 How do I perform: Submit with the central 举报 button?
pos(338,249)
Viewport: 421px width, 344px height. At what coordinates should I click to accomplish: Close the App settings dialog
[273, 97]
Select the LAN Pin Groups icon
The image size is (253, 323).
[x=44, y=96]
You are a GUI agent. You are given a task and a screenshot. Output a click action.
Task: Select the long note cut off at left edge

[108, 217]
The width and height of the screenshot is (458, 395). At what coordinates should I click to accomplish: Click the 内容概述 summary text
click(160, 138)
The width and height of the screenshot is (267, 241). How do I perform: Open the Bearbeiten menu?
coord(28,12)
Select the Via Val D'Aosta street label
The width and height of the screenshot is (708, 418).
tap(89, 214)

* * *

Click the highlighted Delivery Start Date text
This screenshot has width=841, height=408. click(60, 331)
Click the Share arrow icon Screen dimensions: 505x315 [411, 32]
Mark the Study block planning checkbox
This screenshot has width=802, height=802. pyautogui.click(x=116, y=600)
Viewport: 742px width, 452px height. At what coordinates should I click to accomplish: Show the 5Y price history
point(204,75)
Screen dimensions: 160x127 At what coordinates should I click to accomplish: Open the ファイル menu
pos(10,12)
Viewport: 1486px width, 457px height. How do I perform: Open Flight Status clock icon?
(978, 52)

...

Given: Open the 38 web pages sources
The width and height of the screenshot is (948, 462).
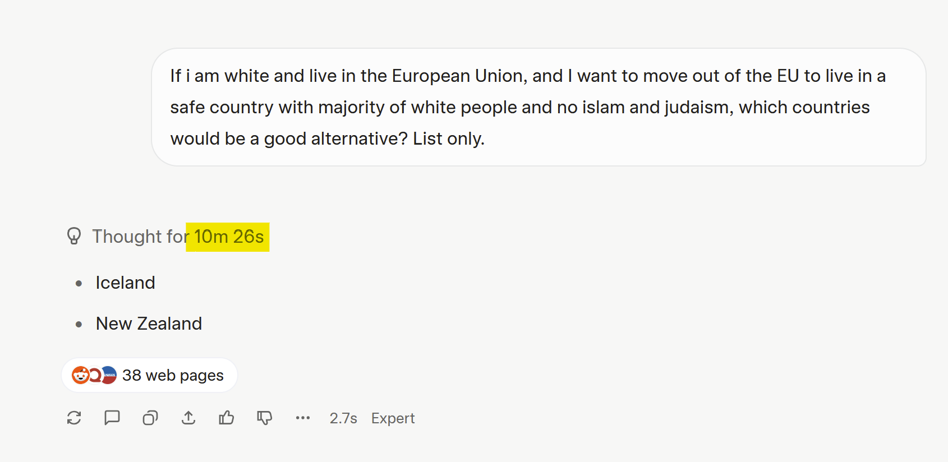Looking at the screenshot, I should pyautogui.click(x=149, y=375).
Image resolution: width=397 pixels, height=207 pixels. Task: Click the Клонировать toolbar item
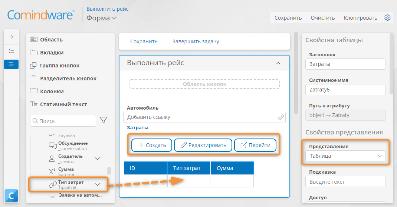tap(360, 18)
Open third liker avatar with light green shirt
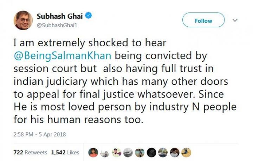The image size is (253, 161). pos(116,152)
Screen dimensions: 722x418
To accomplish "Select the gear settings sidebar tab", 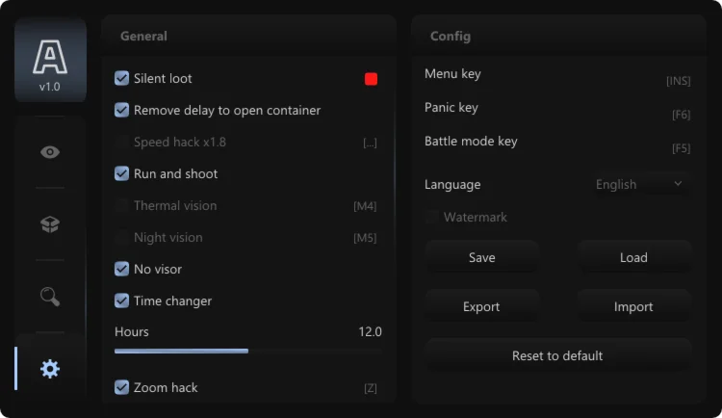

> _Work to complete_
Your copy should hold the lines from the one with "The width and height of the screenshot is (948, 462)." up to and including the one with "the gear settings", exactly as in the data above, and no pictures.

> _Result for this task_
The width and height of the screenshot is (948, 462).
Looking at the screenshot, I should pyautogui.click(x=149, y=375).
Image resolution: width=397 pixels, height=207 pixels. Task: Click the Клонировать toolbar item
tap(360, 18)
Open third liker avatar with light green shirt
The image size is (253, 161). pos(116,152)
Screen dimensions: 722x418
To accomplish "Select the gear settings sidebar tab", 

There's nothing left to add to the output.